We note that the process of HGT into the vertebrate genome from other organisms has clearly occurred on multiple occasions, as seen from the sudden arrival of many DNA transposons with strong similarities to other organisms. The most recent documented cases occurred subsequent to the eutherian radiation (see Fig. 19).

• A key reference concerning 3′-transduction by LINE elements was omitted on page 887. The sentence citing references 205 and 206 should also have cited Goodier et al.6.

• In Fig. 33, the unit on the y axis should be bp, not kb. The legend should read: “Sequence properties of segmental duplications. Distribution of length and per cent nucleotide identity are shown as a function of the number of aligned bp from the finished vs finished human genomic sequence dataset. Intrachromosomal (blue), interchromosomal (red).”

• In Fig. 41, the legend should begin: “For each of the 27 common domain families, the number of different Pfam domain types that co-occur with the family in each of the five eukaryotic proteomes. The 27 families were chosen to include the 10 most common domain families in each proteome. The data are ranked …”

• In Table 22, the entry 81,126 should be 8,126.

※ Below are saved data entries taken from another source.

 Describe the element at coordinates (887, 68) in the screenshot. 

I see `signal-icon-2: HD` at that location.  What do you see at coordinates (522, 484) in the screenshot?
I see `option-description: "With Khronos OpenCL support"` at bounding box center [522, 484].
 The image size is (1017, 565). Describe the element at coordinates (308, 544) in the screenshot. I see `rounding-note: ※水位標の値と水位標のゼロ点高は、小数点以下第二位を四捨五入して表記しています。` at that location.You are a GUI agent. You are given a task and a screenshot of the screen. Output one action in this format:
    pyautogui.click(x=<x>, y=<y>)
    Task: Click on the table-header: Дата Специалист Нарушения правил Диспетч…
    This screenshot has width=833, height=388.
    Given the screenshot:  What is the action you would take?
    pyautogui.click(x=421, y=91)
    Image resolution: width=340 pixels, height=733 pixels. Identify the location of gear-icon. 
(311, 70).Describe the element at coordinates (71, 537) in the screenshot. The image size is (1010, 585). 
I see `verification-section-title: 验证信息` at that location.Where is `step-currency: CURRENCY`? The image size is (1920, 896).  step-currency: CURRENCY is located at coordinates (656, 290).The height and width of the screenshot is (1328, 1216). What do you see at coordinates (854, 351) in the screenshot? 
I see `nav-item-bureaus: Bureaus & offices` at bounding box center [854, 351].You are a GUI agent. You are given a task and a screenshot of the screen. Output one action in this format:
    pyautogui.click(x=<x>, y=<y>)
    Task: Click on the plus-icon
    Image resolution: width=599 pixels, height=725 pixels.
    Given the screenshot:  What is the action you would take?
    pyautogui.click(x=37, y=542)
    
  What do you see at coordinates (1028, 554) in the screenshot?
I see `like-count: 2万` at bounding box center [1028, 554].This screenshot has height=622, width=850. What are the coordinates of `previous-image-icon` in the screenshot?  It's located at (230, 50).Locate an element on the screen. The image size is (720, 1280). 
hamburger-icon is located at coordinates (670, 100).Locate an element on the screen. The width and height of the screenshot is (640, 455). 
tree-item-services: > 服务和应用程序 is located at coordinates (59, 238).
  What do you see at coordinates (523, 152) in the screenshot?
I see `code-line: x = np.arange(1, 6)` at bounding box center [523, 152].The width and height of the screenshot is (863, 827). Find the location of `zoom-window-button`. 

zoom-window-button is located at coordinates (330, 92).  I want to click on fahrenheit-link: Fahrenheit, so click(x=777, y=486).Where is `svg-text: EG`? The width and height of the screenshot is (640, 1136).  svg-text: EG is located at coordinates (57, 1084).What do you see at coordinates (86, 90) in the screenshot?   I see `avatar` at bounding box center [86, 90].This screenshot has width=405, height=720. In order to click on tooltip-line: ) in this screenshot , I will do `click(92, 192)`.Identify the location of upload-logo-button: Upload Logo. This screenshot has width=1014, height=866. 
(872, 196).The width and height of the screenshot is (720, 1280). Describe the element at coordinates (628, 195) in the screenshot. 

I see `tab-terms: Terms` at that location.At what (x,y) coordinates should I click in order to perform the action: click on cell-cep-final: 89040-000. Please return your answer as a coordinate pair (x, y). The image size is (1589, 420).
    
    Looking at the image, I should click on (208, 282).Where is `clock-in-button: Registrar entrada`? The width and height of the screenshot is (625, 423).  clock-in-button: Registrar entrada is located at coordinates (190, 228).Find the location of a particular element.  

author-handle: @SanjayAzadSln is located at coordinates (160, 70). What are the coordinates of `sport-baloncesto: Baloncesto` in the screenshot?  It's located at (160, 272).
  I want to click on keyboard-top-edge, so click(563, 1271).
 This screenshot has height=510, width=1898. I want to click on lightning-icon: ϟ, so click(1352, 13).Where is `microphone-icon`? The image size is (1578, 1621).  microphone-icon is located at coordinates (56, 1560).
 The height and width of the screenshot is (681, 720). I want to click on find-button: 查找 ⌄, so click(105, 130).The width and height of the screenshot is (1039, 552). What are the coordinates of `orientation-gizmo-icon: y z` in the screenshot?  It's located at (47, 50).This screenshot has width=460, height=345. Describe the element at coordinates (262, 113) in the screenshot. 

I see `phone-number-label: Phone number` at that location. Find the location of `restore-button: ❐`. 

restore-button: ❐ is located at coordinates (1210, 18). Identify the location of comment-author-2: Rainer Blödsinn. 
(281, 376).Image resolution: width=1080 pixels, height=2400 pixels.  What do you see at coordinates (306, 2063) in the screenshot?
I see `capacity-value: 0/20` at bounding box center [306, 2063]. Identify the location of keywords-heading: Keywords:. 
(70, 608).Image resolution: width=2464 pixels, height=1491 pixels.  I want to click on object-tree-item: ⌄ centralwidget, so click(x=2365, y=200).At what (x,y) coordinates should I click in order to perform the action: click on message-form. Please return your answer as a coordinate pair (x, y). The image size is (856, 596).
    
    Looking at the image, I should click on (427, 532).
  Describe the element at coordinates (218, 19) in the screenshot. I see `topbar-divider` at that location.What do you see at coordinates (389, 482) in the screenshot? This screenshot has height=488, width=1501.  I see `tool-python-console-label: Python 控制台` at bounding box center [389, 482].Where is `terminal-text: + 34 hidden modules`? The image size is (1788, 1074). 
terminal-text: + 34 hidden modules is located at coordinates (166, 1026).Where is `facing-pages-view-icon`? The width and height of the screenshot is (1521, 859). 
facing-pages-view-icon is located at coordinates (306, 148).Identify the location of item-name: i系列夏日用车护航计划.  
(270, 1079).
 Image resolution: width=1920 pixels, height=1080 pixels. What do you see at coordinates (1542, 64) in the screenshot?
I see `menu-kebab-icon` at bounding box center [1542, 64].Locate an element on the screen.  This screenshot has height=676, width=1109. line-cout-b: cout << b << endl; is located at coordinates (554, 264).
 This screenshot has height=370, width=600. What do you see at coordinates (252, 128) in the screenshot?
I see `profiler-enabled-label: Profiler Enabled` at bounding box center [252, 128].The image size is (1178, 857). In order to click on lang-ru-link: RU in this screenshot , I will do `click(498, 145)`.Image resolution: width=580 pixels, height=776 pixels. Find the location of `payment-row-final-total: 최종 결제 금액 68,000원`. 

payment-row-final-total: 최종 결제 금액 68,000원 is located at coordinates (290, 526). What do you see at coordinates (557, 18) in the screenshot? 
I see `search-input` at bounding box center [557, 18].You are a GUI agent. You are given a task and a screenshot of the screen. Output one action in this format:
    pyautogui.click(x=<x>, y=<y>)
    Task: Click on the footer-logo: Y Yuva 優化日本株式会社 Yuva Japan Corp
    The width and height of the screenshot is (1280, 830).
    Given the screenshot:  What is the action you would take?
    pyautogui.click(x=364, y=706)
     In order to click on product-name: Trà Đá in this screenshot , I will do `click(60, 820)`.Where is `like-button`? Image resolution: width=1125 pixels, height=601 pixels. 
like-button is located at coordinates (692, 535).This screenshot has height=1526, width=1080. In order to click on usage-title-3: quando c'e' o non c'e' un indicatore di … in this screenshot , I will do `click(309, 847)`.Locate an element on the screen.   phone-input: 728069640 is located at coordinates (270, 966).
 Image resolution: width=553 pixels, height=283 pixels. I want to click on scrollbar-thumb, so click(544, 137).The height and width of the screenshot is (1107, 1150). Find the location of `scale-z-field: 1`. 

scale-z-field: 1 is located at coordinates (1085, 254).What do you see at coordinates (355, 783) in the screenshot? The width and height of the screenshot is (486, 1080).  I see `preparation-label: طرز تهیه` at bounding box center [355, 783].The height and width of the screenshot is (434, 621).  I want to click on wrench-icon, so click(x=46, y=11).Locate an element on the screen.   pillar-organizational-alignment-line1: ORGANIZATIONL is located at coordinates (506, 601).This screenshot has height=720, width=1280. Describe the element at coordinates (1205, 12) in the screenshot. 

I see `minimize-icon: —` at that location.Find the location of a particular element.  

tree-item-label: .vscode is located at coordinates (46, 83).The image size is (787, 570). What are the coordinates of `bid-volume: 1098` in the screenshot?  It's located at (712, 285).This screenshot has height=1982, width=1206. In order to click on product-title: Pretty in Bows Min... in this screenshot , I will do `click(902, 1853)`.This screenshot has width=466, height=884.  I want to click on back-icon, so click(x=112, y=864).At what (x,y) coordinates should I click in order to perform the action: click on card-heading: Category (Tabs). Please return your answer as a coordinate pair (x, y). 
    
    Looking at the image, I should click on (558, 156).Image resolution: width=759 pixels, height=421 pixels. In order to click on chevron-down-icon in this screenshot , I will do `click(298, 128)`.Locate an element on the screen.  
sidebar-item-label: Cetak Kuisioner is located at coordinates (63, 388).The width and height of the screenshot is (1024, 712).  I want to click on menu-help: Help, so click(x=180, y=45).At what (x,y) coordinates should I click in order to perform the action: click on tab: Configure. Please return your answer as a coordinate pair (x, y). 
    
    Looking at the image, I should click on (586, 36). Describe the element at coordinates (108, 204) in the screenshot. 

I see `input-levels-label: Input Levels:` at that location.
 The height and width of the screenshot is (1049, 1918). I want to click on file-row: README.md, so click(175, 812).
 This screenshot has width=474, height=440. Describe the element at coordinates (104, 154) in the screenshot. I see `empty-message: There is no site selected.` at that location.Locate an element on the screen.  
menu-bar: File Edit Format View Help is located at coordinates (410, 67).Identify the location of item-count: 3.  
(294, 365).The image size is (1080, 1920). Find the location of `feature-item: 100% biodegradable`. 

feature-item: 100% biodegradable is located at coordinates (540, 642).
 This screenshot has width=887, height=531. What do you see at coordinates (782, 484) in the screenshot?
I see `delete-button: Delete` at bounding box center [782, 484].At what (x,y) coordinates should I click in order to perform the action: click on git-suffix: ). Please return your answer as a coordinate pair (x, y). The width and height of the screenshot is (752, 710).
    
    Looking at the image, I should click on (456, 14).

• On page 898, line 31, the final phrase of the sentence (“… and the representativeness of currently ‘known’ human genes”) should be deleted. The sentence should read: “Before discussing the gene predictions for the human genome, it is useful to consider background issues, including previous estimates of the number of human genes and lessons learned from worms and flies”.

• On page 900, line 38, remove “(see above)”.

• We failed to acknowledge the crucial role of sequence editing software, which has been widely used for inspection and subsequent finishing of the sequence assemblies. The two principal programs used were CONSED7 and GAP48.